Document →
Saturday Sermon: The Sayings of Chairman Rumsfeld

One of the odd ideas to have arisen is that one can have a good idea, but not express it well. With rare exceptions, in my experience, that isn’t the case: poorly communicated ideas are usually a result of poor ideas. With that in mind, I thought it would be interesting to revisit one of former Secretary of War Defense Donald Rumsfeld’s utterances.


While reading this, keep in mind that Rumsfeld once told Paul Wolfowitz (yes, that Wolfowitz) that one should “Begin with an illogical premise and proceed logically to an illogical conclusion.” Here’s a classic Rumsfeld:

The message is that there are no “knowns.” There are things we know that we know. There are known unknowns. That is to say there are things that we now know we didn’t know. but there are also unknown unknowns. There are things we don’t know we don’t know. So when we do the bes we can and we pull all this information together, and we then say well, that’s basically what we see as the situation, that is really only the known knowns and the known unknowns. And each year, we discover a few more of those unknown unknowns…There’s another way to phrase that and that is that the absence of evidence is not evidence of absence.

Exercise brief → Extend the post on Rumsfeld's sayings, picking up after its final sentence.

Data extract →
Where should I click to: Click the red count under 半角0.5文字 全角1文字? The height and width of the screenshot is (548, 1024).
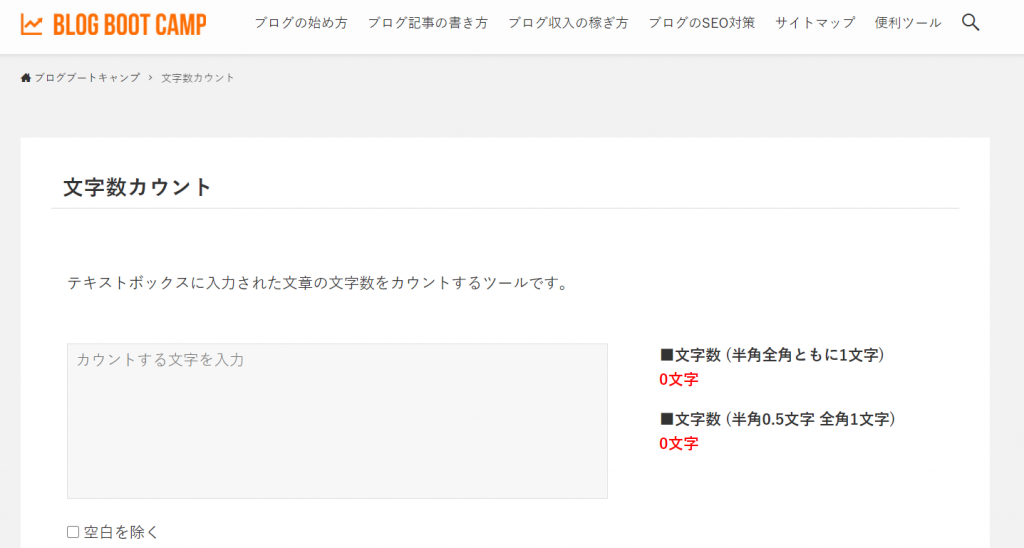[x=679, y=443]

Written answer →
What’s sad is that if his previous political history had been seriously discussed, his lunacy would have been exposed. Of course, had our Mandarin class actually thought, instead gotten all gooey over his machismo, they would have realize his craziness was in plain sight.

This entry was posted in Conservatives, Fucking Morons, Military. Bookmark the permalink.

8 Responses to Saturday Sermon: The Sayings of Chairman Rumsfeld

  1. Karl says:

    Or, as Arthur Clarke said, not only is the Universe stranger than you imagine, it is stranger than you can imagine.

  2. Markk says:

    Ok I’ll bite, Whats wrong with what he said? Anyone who has done any planning with say 100K dollar budgets or more ( at least 5 people working on it) and has had to manage the project from budget through either cancellation or achievement or failure has had to deal with this exact idea. There are always the uncertainties you take into account in planning, and there are always the ones you never even considered at all. So whats the big deal? Rumsfeld talks like Eisenhower?
    By the way I would absolutely disagree with your original statement also: “poorly communicated ideas are usually a result of poor ideas”. Virtually every good idea I have seen in business started out as a poorly communicated idea first. In fact I would like you to give me any example of a good idea where if we looked earlier we wouldn’t find that same idea hidden away somewhere, not expressed well.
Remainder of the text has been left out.